ЗВЕЗДА РОМАНТИЧЕСКОГО ДАВИДА
   По узкой улице, загроможденной облущенными домами, по коридору уплывающей вверх дороги, сквозь веревки с несвежим бельем, перегородившие путь дыханию ветра, спешит, пробираясь сквозь шум открытых окон, как гусь, переваливаясь с ноги на ногу, низкорослый, почти грушевидный человек. Вокруг палящий летний полдень, а на нем длинное, не по размеру и не по сезону пальто, отдаленно напоминающее католическую сутану, из-под которой выглядывают носки выношенных сандалий. Потертые, когда-то коричневые, одетые на босу ногу, они под стать плешиво зацементированным стенам вокруг, грудой загородившим море. Нагретая духота, утомляя, нагоняет сонный дурман, и весь мир, кажется, начинает потихоньку обращаться вокруг оси, протянувшейся в лучах солнца, увлекая и просвет улицы в центр хоровода гигантского круговращенья.
   Но запах и цвет развернутого горизонта угадывается и доносится через крыши, крытые крашенной жестью. И неизбежное присутствие громады мерно колышущейся воды, очищающей суету пройденной дороги, заставляет семенящие ноги нести человека, маленького и тщедушного, туда, где гаснет смрад, и все звуки города растворяются в прибрежном шуршании и плеске волны, налетающей на поросший зеленью мол, и пена, разлетаясь в порывистом дуновении, кропит как благословение и освобождает душу, отпуская ее в свободный простор, известный лишь кораблям, усталым прокуренным морякам и чайкам.
   "Ныне отпущаеши раба Твоего, Владыко, по глаголу Твоему, с миром".
   Маленький копошащийся человечек рвется из тесноты, неустанно перебирая сандалиями битый асфальт, стремясь куда-то и ожидая отдохновения во встрече. Кажется, он знаком мне. Случайно, это не сыщик ли капуцин, навеянный туманами старой доброй Англии?
   - Отец Браун, вы опять гонитесь за кем-то? Злодеи?
   Не обмолвясь словом, он лишь замедляет шаг и глядит пристально поверх крыш, как высматривают упавшую в колодец луну. Еще миг, и он поплывет, отделившись от земли, будто уносимый шальным порывом легкий детский шарик. Зачем искать ответ в небе? Или мой голос неразличим для него, покидающего и почти забывшего зажаренный на солнце мир.

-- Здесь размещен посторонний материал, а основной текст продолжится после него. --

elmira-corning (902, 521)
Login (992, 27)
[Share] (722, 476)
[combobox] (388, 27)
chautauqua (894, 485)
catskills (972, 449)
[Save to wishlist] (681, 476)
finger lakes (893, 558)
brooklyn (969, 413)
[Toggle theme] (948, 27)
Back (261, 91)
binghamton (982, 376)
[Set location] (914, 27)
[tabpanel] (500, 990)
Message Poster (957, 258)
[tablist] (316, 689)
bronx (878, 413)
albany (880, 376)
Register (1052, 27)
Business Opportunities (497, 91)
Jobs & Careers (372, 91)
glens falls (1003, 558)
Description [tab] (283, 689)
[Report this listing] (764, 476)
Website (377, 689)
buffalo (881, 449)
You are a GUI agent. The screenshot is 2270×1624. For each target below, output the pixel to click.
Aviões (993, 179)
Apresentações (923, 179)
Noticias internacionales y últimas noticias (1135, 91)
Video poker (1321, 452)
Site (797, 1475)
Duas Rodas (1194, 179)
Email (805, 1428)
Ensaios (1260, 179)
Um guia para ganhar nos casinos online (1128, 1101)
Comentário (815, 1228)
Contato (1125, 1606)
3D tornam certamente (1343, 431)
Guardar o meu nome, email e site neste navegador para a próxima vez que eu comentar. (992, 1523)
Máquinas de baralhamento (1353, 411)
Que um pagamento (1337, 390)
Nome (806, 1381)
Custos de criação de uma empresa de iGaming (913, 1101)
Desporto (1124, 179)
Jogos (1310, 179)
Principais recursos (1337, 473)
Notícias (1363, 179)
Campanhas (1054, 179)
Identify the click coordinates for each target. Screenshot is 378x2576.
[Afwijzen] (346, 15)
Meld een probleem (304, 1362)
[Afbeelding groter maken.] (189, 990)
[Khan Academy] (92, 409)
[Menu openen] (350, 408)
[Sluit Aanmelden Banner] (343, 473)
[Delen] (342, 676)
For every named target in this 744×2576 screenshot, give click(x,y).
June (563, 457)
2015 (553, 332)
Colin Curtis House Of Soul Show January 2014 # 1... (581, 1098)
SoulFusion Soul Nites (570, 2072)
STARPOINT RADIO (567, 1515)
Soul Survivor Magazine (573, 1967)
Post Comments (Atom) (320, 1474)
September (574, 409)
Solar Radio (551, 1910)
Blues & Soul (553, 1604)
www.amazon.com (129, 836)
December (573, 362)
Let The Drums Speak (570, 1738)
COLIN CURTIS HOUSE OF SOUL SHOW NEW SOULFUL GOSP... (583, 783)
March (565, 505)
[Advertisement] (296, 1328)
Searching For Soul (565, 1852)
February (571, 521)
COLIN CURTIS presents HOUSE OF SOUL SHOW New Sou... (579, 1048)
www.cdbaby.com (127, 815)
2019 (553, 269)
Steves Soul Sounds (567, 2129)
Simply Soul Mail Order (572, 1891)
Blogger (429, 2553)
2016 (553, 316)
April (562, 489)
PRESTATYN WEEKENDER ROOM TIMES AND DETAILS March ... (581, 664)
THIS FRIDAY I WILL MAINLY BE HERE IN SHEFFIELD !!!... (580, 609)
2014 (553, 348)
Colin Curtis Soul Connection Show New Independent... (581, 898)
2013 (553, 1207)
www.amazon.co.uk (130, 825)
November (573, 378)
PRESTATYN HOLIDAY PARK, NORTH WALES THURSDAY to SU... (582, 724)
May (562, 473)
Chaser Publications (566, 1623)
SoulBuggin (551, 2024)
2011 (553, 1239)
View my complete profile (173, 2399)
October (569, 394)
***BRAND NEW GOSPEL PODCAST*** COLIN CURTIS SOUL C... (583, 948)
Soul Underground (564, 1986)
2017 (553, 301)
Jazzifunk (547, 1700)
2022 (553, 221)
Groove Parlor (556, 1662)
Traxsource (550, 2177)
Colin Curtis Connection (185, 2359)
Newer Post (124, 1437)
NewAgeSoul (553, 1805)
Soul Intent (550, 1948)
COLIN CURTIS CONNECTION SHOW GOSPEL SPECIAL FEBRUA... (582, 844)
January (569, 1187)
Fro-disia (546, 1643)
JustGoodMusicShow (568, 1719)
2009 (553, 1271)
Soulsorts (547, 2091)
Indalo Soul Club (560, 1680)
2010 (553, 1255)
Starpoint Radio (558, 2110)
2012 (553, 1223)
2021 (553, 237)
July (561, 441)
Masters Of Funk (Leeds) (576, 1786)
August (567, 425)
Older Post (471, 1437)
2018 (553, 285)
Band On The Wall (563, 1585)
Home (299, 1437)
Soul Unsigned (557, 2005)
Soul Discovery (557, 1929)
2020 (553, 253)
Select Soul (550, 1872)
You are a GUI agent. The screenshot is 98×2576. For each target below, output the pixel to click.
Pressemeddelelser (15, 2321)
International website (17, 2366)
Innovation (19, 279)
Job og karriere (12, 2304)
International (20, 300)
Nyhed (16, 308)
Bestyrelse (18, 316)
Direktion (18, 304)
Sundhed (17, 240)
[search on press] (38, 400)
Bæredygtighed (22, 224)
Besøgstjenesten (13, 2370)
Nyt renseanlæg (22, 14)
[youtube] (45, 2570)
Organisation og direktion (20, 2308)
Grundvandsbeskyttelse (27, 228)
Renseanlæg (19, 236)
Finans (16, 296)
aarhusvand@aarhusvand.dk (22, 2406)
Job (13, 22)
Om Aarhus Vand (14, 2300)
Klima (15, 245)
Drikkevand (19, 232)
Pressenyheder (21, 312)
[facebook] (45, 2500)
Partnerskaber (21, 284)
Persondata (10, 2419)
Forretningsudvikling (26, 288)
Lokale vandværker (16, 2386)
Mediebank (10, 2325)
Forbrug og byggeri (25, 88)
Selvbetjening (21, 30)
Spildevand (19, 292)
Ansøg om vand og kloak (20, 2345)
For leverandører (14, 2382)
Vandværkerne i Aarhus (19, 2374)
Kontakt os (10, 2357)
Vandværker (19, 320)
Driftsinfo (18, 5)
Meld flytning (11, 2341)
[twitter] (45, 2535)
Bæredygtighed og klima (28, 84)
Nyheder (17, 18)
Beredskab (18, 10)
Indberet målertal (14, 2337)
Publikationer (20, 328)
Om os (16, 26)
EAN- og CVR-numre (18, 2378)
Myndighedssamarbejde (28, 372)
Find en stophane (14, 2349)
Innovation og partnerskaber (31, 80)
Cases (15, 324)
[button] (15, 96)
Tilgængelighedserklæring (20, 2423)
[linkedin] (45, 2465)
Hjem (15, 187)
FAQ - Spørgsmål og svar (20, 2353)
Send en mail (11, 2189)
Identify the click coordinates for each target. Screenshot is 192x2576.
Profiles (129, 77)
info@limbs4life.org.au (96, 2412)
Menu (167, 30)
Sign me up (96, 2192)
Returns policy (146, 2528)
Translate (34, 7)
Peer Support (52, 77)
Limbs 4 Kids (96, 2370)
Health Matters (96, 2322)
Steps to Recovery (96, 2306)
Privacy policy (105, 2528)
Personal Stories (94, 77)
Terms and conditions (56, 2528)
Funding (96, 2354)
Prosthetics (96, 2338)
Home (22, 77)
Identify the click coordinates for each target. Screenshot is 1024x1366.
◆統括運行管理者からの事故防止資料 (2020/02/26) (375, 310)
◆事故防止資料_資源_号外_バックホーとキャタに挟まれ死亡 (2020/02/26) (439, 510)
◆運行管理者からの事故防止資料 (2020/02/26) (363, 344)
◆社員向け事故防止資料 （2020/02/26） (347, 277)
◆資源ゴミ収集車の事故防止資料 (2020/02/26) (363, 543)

   - Вы торопитесь, отец Браун?
   Он совсем остановился, вытянув шею, прислушался к гулу дня и, не поворачивая головы с тонзурой, расползшейся до затылка, ответил просто:
   - Нет. Но мне там назначена беседа,- а затем, подумав, и совсем грустно,- сегодня меня уже ждут.
   А после, так же не оборачиваясь, пошел, пошел вверх по разогретому до мягкоты асфальту, раздвигая на ходу обступающие стены, пятнистые лоснящейся штукатуркой и вразнобой беленые-крашеные, словно за каждой из них притаился маленький и очень изящный дурдом, который построил Джек. Еще долго вслед ему хлопало на ветру безобразно развешенное меж окон стиранное белье. Сияло в вышине полуденное солнце, и только чайки, крича, вились над раскаленной жестью человеческой кровли, наверное, изображая ворон.
   - Отец Браун! Отец... Прощайте!
   Последний окрик вдогонку. И он тоже потонул в довлеющей прозрачности дня. А слабая грушевидная фигурка удалялась, балансируя уже на грани синего июньского неба и бессмысленно многоцветной улицы, перегороженной простынями, вовсе не похожими на облака.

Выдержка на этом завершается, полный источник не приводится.